Marcia Clark has “been redeemed,” New York Magazine declared, as the show has presented a “sharply feminist reexamination of her treatment in the courtroom and in the media.” And with Episode 6, women everywhere will recognize that what was sold as a mean, cold persona was just what it looks like to be overworked, under-slept, and maybe a little frustrated with your male counterparts. Clark’s problems have been building during the series’ first half, and are now coming to a head. Her custody battle is tabloid fodder, critiquing her appearance has become a national pastime, and, while he addressed the other lawyers formally, Judge Ito continues to call her simply, “Marcia.” Though the lawyer’s image on the show is remarkably different than her portrayal in the primary source material, Jeffery Toobin’s The Run of His Life, the writers stayed pretty close to the facts … most of the time. Check out these five details from this week’s chapter, fact-checked and rated on a one-to-five Glove scale for accuracy.
Marcia’s “babysitting problem”
On June 9, 1994, just 3 days before the Brown-Goldman murders, Clark filed for divorce from her second husband and father of her children, Gordon Clark. Seven years his senior, she was the big earner for the family; by time the trial was underway, she relying on outside help to care for their two young sons, ages three and five. Gordon, however, spun “hired help” into the equivalent of “unfit parent,” and he filed for primary custody.
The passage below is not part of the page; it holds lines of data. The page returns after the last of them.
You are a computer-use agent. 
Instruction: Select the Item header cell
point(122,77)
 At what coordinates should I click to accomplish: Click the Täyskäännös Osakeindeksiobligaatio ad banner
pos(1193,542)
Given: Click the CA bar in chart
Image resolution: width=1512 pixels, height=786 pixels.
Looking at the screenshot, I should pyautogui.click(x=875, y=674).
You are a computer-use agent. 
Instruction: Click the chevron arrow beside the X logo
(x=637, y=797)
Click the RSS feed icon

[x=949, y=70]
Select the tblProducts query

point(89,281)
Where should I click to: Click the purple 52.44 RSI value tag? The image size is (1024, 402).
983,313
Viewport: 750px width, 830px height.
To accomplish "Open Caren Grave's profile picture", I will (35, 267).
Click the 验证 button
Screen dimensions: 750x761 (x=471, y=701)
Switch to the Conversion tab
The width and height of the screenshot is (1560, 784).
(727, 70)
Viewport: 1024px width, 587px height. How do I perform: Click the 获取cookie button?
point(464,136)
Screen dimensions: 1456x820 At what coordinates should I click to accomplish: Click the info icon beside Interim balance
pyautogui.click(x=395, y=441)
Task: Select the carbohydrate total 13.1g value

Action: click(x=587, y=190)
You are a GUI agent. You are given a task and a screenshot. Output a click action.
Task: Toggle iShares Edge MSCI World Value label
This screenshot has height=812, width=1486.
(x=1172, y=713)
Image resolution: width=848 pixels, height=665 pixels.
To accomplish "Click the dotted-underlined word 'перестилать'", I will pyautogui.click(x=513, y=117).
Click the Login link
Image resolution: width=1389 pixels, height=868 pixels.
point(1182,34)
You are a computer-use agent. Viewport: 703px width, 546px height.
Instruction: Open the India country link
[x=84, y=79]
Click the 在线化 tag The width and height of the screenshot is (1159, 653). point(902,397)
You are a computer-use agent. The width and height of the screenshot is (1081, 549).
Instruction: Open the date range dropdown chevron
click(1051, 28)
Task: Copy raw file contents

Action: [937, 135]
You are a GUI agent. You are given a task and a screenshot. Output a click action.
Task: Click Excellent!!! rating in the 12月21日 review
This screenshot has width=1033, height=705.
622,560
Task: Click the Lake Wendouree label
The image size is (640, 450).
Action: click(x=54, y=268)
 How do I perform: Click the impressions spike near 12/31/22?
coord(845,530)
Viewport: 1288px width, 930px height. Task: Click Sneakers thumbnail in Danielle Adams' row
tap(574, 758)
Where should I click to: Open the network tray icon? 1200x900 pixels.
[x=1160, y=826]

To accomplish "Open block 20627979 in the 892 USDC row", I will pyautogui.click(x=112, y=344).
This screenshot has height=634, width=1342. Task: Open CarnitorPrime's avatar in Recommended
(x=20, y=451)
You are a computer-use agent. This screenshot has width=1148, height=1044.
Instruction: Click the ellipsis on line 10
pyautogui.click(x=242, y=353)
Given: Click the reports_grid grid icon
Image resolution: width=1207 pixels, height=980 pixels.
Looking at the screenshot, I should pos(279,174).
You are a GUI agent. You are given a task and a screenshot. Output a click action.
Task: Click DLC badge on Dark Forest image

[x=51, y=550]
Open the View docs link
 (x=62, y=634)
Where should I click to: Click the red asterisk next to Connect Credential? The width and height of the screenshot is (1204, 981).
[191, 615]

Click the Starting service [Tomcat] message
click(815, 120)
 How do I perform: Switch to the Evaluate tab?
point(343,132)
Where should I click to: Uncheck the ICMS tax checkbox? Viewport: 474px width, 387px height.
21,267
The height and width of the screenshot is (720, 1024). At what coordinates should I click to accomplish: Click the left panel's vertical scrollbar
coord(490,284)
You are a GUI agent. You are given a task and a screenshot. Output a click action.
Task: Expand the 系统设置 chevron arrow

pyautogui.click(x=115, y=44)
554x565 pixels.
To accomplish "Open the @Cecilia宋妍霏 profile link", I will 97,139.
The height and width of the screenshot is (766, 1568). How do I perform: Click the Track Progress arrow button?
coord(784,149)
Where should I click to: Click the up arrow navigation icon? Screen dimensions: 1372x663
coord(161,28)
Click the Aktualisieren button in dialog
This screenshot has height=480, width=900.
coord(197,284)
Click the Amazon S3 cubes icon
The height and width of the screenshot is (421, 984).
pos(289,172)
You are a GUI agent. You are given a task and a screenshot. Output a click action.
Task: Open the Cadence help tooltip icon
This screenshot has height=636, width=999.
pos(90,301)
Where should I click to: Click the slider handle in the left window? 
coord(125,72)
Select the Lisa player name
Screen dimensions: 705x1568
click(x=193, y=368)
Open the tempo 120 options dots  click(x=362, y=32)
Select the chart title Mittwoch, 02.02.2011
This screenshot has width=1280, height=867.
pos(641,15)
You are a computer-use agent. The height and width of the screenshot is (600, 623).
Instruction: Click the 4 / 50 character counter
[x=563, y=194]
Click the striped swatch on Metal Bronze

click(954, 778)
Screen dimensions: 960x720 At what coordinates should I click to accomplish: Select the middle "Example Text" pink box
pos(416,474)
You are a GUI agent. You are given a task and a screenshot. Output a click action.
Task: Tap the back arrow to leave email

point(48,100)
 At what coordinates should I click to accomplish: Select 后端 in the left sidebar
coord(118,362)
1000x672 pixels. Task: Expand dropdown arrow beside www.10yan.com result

Her spouse took every opportunity to slag her in the media: Citing an occasion when Marcia requested that the proceedings not run too late one evening — so that she could care for her kids — Gordon told the press that he could have easily picked them up, and therefore she was using their children as an excuse to gain advantage in the case.
From the other direction, her attempts at being a hands-on parent during the trial were repeatedly mocked in court, by everyone from defense litigator Johnnie Cochran to Judge Lance Ito. On the show, the defense asks the court to consider a new witness around three o’clock in the afternoon, noting that the day will go late. Clark asks the judge to hold off on the drawn-out hearing on account of her children, Cochran belittles his opponent: “Are we really going to risk losing this witness because of a babysitting problem?” Then her boss guilt-trips her into staying anyway, and her ex goes on TV to call her a liar. In Toobin’s account, it was closer to six in the evening; she did have just enough time to pick up her kids; and she had informed the court several times of her child-care issues. Other than that, the episode seems to pretty accurately depict what it must have been like to be a working mom in the Nineties. (“How like a man to assume child care is something accomplished with a click of a cellular phone,” wrote one prescient columnist, in a rare defense of Clark.)